Being a farm kid helped to forge my character. But that was really all about working hard, and nothing really to do with magic.
I truly believe the real magic to be found in Rowan, Iowa, my home town, was the fact that it was boring. It was a sleepy little town, that never had any real event… well, except maybe for a couple of monster blizzards in the 60’s and 70’s, and the Bicentennial parade and tractor pull on Main Street in 1976, and a couple of costume contests in the 1960’s held in the Fire Station where I had really worked hard on the costumes, a scarecrow one year, and an ogre the next, where I almost won a prize. But nothing that changed history or made Rowan the center of everything.

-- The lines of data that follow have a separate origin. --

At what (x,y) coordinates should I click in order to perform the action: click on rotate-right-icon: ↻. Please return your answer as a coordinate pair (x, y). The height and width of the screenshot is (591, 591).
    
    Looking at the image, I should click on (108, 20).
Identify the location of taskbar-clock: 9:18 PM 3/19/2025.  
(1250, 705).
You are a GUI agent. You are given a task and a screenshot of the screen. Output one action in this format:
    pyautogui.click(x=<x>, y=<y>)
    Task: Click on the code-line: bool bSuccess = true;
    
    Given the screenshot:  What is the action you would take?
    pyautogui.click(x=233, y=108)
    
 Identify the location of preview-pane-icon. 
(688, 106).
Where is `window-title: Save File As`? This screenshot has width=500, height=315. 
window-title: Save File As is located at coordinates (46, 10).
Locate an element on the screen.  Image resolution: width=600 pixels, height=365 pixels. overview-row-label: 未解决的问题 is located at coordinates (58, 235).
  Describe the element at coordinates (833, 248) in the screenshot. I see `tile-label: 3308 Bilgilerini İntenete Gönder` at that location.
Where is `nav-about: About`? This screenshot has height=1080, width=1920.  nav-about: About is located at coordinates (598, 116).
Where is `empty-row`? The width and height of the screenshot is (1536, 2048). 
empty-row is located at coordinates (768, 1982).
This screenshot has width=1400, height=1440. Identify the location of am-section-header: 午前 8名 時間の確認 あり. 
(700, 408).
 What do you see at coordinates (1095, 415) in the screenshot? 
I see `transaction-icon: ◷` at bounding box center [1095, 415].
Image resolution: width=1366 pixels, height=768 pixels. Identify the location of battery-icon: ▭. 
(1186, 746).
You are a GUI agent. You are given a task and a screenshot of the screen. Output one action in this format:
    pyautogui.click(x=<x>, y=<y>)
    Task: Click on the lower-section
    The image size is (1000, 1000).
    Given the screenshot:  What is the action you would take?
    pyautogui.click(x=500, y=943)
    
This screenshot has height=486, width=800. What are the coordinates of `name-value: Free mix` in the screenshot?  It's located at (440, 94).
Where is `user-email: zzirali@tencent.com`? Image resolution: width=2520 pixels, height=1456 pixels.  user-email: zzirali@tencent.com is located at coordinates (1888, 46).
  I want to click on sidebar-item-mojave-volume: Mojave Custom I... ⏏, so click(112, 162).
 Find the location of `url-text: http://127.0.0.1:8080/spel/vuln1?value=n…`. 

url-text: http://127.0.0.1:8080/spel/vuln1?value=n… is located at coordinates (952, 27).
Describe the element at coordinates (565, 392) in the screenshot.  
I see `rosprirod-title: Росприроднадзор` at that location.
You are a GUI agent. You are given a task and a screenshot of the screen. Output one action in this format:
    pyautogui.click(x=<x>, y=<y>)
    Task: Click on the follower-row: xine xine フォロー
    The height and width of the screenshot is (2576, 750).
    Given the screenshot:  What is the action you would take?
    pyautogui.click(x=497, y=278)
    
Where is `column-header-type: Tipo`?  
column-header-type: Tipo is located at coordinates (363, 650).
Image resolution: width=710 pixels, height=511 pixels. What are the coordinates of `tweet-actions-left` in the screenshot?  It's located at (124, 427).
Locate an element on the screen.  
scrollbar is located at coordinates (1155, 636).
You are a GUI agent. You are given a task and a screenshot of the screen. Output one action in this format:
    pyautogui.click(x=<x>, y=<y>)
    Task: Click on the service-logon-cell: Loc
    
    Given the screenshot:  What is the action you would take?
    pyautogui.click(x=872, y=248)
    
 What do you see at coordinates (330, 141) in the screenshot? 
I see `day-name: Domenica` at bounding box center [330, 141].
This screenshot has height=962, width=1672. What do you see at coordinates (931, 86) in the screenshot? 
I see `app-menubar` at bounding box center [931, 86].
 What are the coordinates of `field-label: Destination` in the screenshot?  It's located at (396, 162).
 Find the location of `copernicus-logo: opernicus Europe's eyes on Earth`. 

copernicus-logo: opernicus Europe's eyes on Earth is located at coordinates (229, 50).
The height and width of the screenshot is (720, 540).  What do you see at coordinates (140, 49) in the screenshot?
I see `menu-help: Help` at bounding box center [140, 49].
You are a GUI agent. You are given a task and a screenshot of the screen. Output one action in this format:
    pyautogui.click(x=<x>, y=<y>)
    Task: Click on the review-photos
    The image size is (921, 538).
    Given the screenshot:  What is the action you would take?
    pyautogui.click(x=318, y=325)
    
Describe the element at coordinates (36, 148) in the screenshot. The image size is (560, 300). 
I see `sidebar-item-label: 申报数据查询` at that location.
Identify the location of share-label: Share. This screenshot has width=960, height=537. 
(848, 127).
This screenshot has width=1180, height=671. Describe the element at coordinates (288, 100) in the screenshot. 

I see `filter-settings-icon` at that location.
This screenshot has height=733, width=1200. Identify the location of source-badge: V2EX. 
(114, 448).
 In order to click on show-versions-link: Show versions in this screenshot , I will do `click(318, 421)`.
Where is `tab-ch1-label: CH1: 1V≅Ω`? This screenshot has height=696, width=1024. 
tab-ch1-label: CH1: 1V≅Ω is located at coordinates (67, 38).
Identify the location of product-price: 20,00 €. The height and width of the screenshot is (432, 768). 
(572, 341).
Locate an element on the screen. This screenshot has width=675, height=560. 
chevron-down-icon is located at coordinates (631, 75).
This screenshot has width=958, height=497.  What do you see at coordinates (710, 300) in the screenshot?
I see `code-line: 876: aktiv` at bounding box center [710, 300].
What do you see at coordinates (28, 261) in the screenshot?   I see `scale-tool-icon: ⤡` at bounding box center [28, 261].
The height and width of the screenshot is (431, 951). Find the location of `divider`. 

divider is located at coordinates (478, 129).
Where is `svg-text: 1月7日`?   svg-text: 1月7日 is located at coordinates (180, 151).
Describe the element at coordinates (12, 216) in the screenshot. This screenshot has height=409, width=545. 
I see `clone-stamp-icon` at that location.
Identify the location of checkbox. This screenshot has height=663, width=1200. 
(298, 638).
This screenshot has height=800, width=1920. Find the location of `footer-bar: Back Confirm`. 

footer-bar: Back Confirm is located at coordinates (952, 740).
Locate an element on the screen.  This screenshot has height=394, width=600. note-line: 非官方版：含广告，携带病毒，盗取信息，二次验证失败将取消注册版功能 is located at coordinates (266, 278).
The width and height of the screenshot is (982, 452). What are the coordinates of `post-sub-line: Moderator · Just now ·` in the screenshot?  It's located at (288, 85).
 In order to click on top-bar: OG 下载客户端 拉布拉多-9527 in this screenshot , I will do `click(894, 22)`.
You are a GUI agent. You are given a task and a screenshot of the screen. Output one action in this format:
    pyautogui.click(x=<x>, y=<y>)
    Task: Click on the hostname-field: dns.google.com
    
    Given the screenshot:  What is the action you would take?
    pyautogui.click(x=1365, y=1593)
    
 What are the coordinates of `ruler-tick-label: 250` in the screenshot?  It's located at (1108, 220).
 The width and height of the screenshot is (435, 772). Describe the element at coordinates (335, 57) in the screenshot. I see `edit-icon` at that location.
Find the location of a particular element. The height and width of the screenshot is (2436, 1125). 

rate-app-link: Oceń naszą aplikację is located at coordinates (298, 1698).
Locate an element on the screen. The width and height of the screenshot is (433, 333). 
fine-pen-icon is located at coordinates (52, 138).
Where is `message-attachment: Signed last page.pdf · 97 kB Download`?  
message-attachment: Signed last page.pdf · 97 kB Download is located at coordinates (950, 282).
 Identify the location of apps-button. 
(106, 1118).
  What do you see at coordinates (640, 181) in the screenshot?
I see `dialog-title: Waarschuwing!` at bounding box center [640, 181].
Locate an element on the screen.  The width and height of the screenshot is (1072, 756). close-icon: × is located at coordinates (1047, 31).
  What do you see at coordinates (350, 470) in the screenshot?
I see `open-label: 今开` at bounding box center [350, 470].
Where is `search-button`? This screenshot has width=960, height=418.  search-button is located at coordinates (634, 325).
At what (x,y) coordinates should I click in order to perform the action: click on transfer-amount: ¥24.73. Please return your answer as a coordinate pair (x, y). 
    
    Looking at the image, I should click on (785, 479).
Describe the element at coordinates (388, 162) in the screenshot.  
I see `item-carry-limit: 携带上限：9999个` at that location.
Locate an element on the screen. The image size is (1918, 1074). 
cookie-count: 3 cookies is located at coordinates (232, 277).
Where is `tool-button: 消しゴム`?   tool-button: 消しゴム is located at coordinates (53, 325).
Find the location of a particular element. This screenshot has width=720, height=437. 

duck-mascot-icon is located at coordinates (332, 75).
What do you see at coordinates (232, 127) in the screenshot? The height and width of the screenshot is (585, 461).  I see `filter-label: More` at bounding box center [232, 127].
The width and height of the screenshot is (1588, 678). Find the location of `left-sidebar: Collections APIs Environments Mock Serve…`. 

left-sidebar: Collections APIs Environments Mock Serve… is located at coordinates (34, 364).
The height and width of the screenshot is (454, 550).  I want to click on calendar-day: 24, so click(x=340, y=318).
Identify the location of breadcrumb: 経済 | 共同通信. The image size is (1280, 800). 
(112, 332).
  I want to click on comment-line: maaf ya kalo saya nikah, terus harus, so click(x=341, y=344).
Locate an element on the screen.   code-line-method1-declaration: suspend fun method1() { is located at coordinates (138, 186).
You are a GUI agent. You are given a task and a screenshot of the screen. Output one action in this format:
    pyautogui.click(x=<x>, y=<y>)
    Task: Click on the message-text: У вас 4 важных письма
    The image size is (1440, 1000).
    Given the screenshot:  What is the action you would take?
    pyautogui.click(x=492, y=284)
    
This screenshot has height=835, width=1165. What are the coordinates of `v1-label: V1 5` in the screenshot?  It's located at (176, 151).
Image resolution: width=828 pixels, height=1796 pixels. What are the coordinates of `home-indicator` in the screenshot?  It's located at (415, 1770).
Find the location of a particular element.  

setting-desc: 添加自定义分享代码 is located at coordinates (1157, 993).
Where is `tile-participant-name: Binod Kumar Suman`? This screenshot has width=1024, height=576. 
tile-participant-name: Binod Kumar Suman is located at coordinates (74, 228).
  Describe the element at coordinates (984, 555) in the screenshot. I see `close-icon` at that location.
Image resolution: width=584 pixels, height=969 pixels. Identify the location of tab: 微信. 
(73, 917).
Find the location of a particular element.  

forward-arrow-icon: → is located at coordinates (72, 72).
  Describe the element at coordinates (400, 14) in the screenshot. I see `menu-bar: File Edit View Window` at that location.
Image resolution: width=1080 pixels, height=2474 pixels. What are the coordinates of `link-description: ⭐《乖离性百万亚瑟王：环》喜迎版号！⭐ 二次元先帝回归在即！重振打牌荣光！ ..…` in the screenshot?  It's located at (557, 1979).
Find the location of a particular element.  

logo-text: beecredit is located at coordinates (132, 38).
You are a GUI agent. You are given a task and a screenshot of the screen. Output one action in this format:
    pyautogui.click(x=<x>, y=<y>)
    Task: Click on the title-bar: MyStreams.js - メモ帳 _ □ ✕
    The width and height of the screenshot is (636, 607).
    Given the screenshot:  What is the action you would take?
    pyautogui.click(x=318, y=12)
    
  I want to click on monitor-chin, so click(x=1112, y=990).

And therein lies the magic. I had to look at everything closely to find the things and strategies that would take me to the great things and places where I wanted to end up. I learned to wish upon a star from Disney movies. I learned about beauty of body and soul from the girls that I grew up with, most of them related. And I invented fantastical stories with the vivid imagination I discovered lurking in my own stupid head. I embarrassed Alicia Stewart by telling everyone that I could prove she was a Martian princess, kidnapped and brought to Earth by space pirates that only I knew how to defeat. And I learned to say funny things and make people laugh… but in ways that didn’t get me sent to the principal’s office in school. Yes, it was the magic of my own imagination. And boring Iowa farm towns made more people with magic in them than just me. John Wayne was one. Johnny Carson was one also. And have you heard of Elijah Wood? Or the painter Grant Wood? Or the actress Cloris Leachman?
Yep. We were such stuff as dreams were made on in small towns in Iowa. And that is real magic.